Every day, it seems, we get heart-breaking emails like this one:
"I see know reasons why you are been so skeptical about your bank draft presently in our custody."
Scammers… we can tell you why. Allow us to be frank (while telling you why you shouldn’t be Dickson Marble, diplomatic Agent Texas (TX) Base, or BRIGADIER General Nana Joseph donkor of the Presidential Special Initiative).
It’s your English. Your English is … bad. Inaccurate. Ungrammatical. Inappropriate. You’ll never swindle anyone out of their $59 wire transfer fee if your letter sounds like it was written by a drunken third grader.
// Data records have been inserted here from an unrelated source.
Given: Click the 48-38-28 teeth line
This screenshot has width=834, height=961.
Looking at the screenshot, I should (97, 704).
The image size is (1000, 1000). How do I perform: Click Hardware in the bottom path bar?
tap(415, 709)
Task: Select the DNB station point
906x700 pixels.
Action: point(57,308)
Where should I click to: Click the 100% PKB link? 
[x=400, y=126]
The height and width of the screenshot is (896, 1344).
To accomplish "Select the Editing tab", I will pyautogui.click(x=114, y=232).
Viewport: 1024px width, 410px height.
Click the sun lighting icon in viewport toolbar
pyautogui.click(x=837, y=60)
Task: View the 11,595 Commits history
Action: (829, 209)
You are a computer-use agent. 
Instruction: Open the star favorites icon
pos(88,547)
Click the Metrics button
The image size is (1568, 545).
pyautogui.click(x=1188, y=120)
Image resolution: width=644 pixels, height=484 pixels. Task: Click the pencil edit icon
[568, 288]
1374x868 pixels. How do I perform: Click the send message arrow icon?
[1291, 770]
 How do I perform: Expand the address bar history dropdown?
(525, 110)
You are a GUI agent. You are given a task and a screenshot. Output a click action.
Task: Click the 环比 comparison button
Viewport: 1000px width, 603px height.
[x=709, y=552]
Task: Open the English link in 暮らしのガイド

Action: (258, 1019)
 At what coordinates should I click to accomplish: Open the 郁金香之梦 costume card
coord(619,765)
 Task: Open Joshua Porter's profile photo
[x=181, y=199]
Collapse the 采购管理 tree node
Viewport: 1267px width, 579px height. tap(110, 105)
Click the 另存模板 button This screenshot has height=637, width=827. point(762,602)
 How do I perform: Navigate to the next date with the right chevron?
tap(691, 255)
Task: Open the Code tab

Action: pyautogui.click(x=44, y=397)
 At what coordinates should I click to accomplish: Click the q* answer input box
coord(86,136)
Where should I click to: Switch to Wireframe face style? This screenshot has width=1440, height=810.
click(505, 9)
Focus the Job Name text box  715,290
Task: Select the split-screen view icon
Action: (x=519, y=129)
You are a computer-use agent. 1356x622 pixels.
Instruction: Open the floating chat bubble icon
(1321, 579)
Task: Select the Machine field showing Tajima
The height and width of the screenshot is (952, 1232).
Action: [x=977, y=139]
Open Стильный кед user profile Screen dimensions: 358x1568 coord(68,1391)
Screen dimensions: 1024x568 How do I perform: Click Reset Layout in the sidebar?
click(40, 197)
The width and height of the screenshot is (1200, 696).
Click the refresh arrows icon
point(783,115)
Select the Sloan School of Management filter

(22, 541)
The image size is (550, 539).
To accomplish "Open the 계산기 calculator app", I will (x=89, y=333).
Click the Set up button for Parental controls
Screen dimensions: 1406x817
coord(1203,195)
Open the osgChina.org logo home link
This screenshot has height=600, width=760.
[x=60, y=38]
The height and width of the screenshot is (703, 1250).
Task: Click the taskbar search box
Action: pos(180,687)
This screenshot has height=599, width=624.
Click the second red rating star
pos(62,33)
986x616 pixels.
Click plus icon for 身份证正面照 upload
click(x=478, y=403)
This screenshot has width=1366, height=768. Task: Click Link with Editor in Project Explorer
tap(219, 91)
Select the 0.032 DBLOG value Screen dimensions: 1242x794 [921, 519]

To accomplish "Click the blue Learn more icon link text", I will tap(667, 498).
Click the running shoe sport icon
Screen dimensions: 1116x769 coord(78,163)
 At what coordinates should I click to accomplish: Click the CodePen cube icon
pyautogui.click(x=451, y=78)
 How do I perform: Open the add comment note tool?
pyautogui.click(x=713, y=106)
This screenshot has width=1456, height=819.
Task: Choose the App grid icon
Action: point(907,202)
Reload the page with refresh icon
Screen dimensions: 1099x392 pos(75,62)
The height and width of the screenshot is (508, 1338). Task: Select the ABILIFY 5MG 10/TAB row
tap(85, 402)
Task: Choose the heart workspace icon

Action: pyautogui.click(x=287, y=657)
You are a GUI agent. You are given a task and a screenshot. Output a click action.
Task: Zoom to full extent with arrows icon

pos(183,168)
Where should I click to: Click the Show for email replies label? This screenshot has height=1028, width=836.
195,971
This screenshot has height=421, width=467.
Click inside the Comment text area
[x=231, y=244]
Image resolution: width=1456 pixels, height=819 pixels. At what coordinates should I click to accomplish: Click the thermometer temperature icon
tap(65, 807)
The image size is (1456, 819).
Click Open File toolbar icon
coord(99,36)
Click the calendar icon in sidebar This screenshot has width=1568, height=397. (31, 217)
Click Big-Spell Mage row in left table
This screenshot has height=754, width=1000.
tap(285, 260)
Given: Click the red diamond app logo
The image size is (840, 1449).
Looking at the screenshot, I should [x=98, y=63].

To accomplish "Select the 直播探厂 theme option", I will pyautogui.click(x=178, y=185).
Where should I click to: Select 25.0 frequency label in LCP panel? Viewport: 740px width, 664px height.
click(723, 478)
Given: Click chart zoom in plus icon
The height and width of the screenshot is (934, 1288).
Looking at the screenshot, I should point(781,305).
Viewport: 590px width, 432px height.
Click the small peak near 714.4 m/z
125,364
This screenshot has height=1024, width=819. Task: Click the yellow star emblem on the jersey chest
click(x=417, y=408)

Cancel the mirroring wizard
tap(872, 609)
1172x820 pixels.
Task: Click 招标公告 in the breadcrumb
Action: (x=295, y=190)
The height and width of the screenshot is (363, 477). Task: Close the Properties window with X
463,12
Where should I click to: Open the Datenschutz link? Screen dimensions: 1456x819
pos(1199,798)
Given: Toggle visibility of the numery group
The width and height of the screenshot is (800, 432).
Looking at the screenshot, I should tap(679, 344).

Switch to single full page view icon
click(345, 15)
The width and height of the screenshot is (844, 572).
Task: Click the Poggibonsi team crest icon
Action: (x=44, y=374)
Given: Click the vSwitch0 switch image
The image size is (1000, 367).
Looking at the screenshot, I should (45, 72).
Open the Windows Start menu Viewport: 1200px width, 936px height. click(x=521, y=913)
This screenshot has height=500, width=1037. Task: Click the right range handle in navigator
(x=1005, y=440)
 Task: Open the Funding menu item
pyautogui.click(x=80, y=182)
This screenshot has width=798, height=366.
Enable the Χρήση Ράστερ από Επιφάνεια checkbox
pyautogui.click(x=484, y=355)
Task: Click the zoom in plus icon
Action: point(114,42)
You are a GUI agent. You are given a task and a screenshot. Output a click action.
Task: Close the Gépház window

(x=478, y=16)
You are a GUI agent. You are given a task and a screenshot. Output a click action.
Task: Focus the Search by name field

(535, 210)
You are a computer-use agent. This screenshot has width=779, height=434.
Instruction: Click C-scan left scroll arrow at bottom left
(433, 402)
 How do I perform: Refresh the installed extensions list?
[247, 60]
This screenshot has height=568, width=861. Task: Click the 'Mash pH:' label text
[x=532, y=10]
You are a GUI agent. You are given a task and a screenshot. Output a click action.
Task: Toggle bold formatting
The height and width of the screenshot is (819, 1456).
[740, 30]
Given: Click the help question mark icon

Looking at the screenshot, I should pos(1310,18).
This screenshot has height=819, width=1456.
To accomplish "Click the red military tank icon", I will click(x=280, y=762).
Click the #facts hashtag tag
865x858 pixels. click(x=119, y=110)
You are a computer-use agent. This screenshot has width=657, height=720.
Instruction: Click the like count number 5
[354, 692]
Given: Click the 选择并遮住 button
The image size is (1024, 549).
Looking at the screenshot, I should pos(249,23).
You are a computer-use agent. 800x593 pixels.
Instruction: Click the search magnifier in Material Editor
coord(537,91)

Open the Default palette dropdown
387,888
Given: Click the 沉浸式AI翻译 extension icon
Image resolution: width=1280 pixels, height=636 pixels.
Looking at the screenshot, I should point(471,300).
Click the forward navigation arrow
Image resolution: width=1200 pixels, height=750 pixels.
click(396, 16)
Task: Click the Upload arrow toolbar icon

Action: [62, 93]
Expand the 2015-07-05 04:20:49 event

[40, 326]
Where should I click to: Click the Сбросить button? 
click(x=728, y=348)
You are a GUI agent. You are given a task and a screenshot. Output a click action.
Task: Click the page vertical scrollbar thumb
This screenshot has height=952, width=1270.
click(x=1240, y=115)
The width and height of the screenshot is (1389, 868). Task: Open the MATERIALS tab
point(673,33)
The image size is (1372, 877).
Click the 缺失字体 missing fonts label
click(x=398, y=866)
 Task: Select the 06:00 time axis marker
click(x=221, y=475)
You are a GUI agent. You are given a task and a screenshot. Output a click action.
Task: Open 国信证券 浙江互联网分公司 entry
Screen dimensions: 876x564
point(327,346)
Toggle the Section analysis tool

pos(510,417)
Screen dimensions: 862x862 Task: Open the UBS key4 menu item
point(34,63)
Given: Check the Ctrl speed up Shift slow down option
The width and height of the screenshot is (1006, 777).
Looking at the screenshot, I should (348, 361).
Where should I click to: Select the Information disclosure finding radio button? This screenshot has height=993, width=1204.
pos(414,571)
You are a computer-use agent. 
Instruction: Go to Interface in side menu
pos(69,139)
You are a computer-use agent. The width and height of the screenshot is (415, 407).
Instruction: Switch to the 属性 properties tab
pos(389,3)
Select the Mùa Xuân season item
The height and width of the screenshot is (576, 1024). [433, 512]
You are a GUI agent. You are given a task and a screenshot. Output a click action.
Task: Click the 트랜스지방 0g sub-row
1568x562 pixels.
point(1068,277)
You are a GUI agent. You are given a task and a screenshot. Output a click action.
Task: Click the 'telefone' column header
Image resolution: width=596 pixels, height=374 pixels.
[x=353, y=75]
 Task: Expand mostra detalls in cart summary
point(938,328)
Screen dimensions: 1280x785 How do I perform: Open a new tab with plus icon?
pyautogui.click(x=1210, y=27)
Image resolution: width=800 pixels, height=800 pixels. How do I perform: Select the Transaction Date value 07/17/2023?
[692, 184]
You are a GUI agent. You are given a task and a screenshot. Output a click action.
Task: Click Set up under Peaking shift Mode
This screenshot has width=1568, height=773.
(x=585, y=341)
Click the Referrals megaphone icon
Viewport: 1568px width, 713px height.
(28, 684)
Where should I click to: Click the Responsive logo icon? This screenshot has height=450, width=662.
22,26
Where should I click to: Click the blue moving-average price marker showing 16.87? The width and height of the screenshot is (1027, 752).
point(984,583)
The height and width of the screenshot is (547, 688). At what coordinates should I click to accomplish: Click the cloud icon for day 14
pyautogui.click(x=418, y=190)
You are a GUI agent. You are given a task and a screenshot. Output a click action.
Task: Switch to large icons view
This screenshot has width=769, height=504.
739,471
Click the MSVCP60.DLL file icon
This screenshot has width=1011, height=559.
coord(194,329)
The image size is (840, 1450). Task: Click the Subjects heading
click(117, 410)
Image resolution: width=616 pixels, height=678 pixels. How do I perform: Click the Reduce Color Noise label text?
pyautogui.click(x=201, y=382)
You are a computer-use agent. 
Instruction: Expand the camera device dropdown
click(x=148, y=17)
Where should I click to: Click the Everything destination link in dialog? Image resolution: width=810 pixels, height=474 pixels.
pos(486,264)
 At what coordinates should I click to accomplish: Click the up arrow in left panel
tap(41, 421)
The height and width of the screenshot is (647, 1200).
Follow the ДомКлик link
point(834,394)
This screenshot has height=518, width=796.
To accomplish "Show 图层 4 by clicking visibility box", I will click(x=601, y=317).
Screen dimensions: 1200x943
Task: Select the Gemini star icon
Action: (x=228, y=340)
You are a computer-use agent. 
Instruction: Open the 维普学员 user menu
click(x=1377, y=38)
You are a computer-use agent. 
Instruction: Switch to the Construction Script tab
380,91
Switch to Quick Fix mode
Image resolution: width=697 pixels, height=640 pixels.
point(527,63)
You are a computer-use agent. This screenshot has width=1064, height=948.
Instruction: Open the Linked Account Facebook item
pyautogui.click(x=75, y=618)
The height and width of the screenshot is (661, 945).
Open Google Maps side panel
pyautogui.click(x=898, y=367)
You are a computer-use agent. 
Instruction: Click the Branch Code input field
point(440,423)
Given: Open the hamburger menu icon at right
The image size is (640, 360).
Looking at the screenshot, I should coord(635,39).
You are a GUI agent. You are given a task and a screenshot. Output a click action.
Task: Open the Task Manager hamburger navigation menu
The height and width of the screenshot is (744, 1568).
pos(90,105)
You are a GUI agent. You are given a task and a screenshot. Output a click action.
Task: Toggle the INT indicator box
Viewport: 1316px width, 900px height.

"English for Scammers" analyzes common mistakes, drawn from genuine correspondence, and tells you how to improve your writing so that it is appropriate for standard business letters written in English.
Topics include:
• Proper forms of address
• Openings and closings
• HOW MANY CAPITAL LETTERS ARE TOO MANY
• Spelling
• Punctuation and capitalization
• Basic grammatical constructions
• Common sentence patterns
• Tone and register
• When it is advisable to refer to your esophageal cancer; your religious faith; your charitable intentions; your connections with the UN, plane crash victims, and dead lottery winners; and more
Use "English for Scammers" to hone your 419 letters – or even to write honest, clear, direct business correspondence. The choice, dear readers, is yours.
Advance Praise
English for Scammers is witty and entertaining, but it's no joke. Chuck Sandy and Dorothy Zemach have achieved the seemingly impossible: they have found a genuine educational purpose in junk email. By analyzing what's wrong with spam (that is, how we recognize it as spam and not a legitimate business genre), readers will learn how to write an effective email, select the register appropriate to their genre, and conduct business in English. Or how to persuade me that a Nigerian prince with esophageal cancer really wants to share half of his 7.5 MILLION (7,500,000.) DOLLAR US lottery win with me if I will click on the link below.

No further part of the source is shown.